The parliamentary theatre that played out on the stage of Westminster last week, the kind this country has become so used to in recent years, has resulted in a strange and uniquely British political situation. The future direction of the government, the Prime Minister, the Labour Party and the country will depend on the votes of some 80,000 people in the suburbs of Wigan and its neighbouring towns. 


A by-election in the constituency of Makerfield should be a shoe in for the Labour Party, who have won the seat in every general election since 1906, yet the overwhelming phenomenon in contemporary British politics of Labour support bleeding away in its former working-class homelands means Makerfield, rather than being a contest, is widely expected to be one of the first seats lost in the Reform tidal wave that is just over the horizon. The seat sits 29th on Reform’s target list and achieved the 6th highest Reform vote of any seat at the 2024 general election. Yet the unique circumstances of this by-election mean neither party can be confident of a victory that, whichever way it goes, could define the politics of a generation. 

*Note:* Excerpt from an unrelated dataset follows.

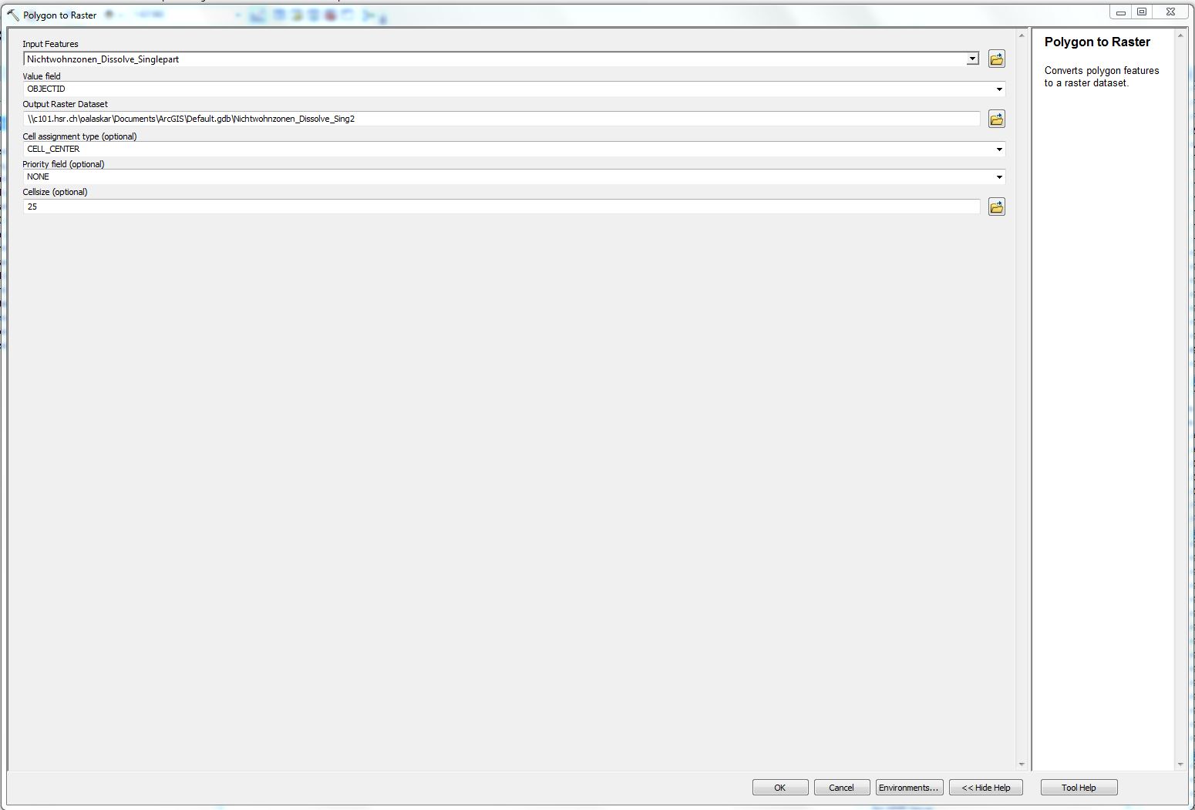This screenshot has height=810, width=1195.
Task: Click into the Output Raster Dataset path field
Action: pyautogui.click(x=501, y=119)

For the first time since 1965, an MP has explicitly resigned in order to make way for somebody outside of parliament. The seat’s former MP Josh Simons has created a path for Andy Burnham, Mayor of Greater Manchester, King in the North, expert in losing Labour leadership contests, political chameleon and darling of the Soft Left, a route back to Westminster to stake his claim to the Labour leadership. Be in no doubt therefore, this by-election is the most important since Warrington in 1981 or even Westminster Abbey in 1924. Not just because it could kick the final nail into Keir Starmer’s well prepared coffin, but because it could reshape the political battleground of Britain. 


Makerfield is the classic Red Wall seat. Ex-mining, white working-class, Brexit voting, it’s a constituency in which Labour won 73% of the vote in 1997 and a majority of 26,000 over the Conservatives, yet by 2019 that majority had shrunk to just 4,700. In 2024, when that Conservative vote collapsed, it did not return Labour to its comfortable majorities of the past century but rather pushed a surge in Reform support. Reform, under any and all projections, look certain to win this seat at the next general election. In the council elections that cover the constituency, Labour lost all 22 of the seats it was defending, each and every one going to Reform. The people of Makerfield seem receptive to Farage’s narrative of betrayal and national renewal.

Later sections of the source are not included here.